> [課題 A] 精神分析についての文章によれば、実際の精神的な治療の現場で主となっている治療は何ですか。
> [課題 B] 精神分析についての文章の続きを、最後の文の後から書いてください。

___ 本文抜粋 ___

フロイトやユングは精神分析学者、心理学者という医師の面を持つ一方で、広義には哲学者として捉えられている面もあります。
また現代医学においては、『無意識』と『夢判断』は評価されているのもの、実際の精神的な治療の現場ではほとんど使われておらず、投薬による治療が主となっています。
その理由は『無意識』や『夢判断』から導かれる答えは理論者の独断的な判断(独裁的とも言われています)によるもので科学的立証がなく、患者に対する有効性が確立されていると言えないからです。
「あなたの前世は西洋のお姫様だったので、ぜいたくな暮らしが身についているのです」
みたいなことを言われても誰も立証できないのと同じですね。
もちろん精神分析という概念は医学のみならず哲学や思想、芸術に大きな影響を与えており、その偉業には揺るぎないものがあります。

___ 記録情報 ___

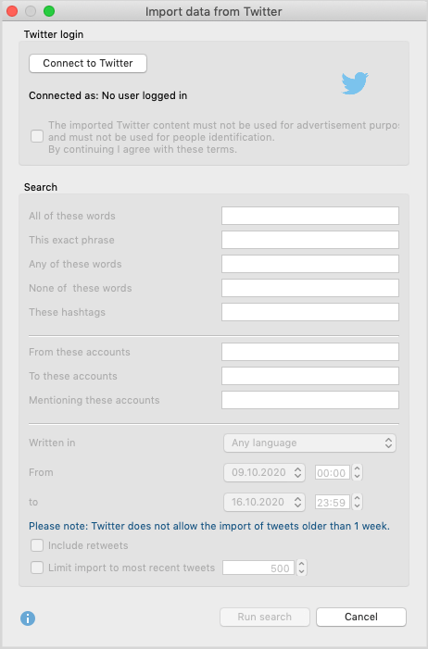Click the to date 16.10.2020 stepper
Viewport: 428px width, 649px height.
point(297,503)

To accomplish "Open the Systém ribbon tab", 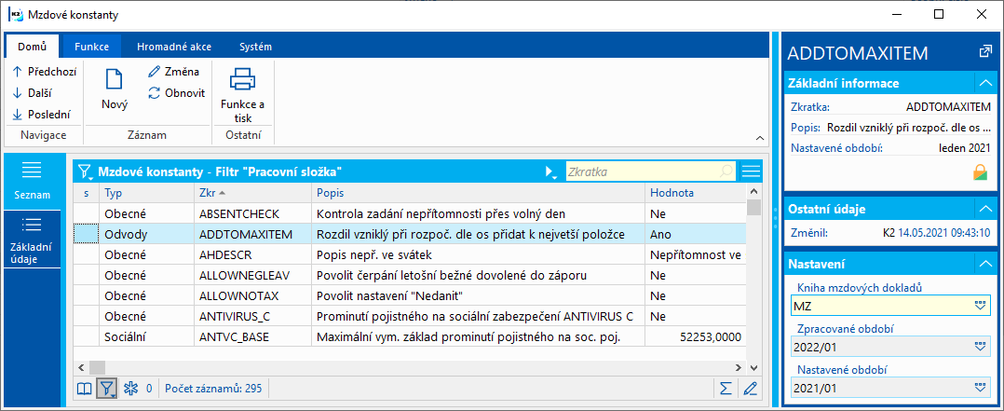I will coord(255,46).
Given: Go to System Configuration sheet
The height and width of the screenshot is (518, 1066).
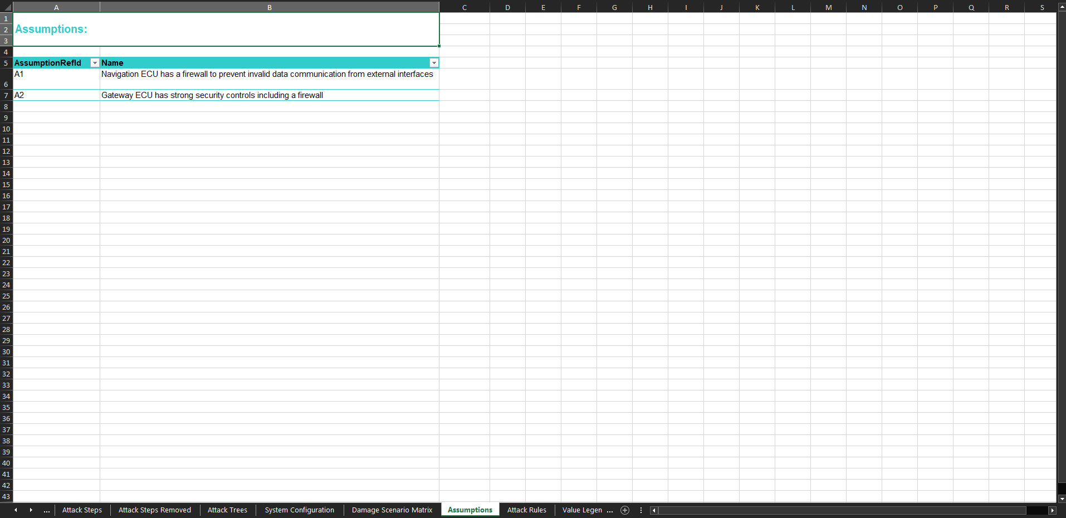Looking at the screenshot, I should (x=299, y=510).
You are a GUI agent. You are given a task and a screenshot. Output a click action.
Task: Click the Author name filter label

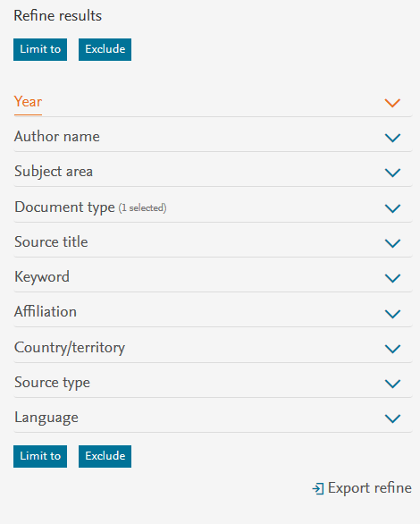coord(57,136)
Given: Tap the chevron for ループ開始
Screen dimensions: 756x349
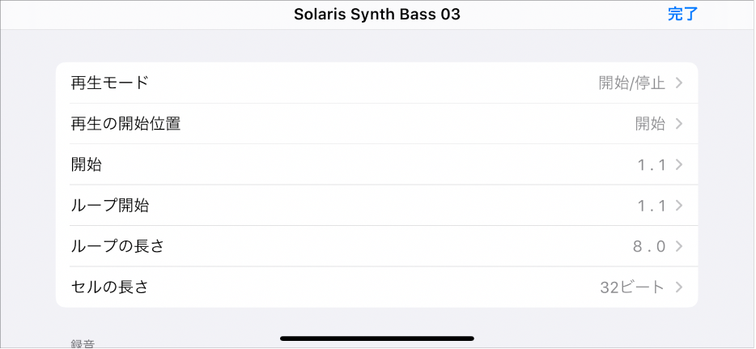Looking at the screenshot, I should click(679, 206).
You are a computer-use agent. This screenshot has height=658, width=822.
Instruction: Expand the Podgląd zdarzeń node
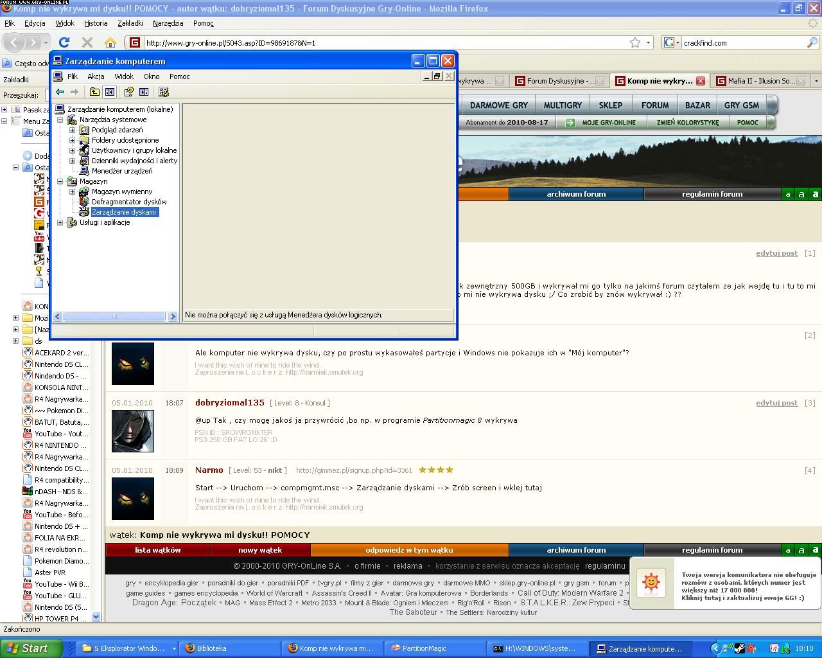pos(73,130)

___

> [解答 A] 投薬による治療です。

> [解答 B]
しかし、実態のない概念だからこそ、解釈によってどのようにも使えてしまうのが怖いところ。
フロイトは医学に宗教を持込みませんでしたが、マーフィー氏は遠慮なく宗教とフロイトの『無意識』『夢判断』を取り込みました。
もっとも、西洋哲学は大本においてキリスト教が根底にあるのでマーフィー氏の着眼点はけっして間違ったものではなく、だからこそキリスト教圏では日本以上にベストセラーになっているのでしょう。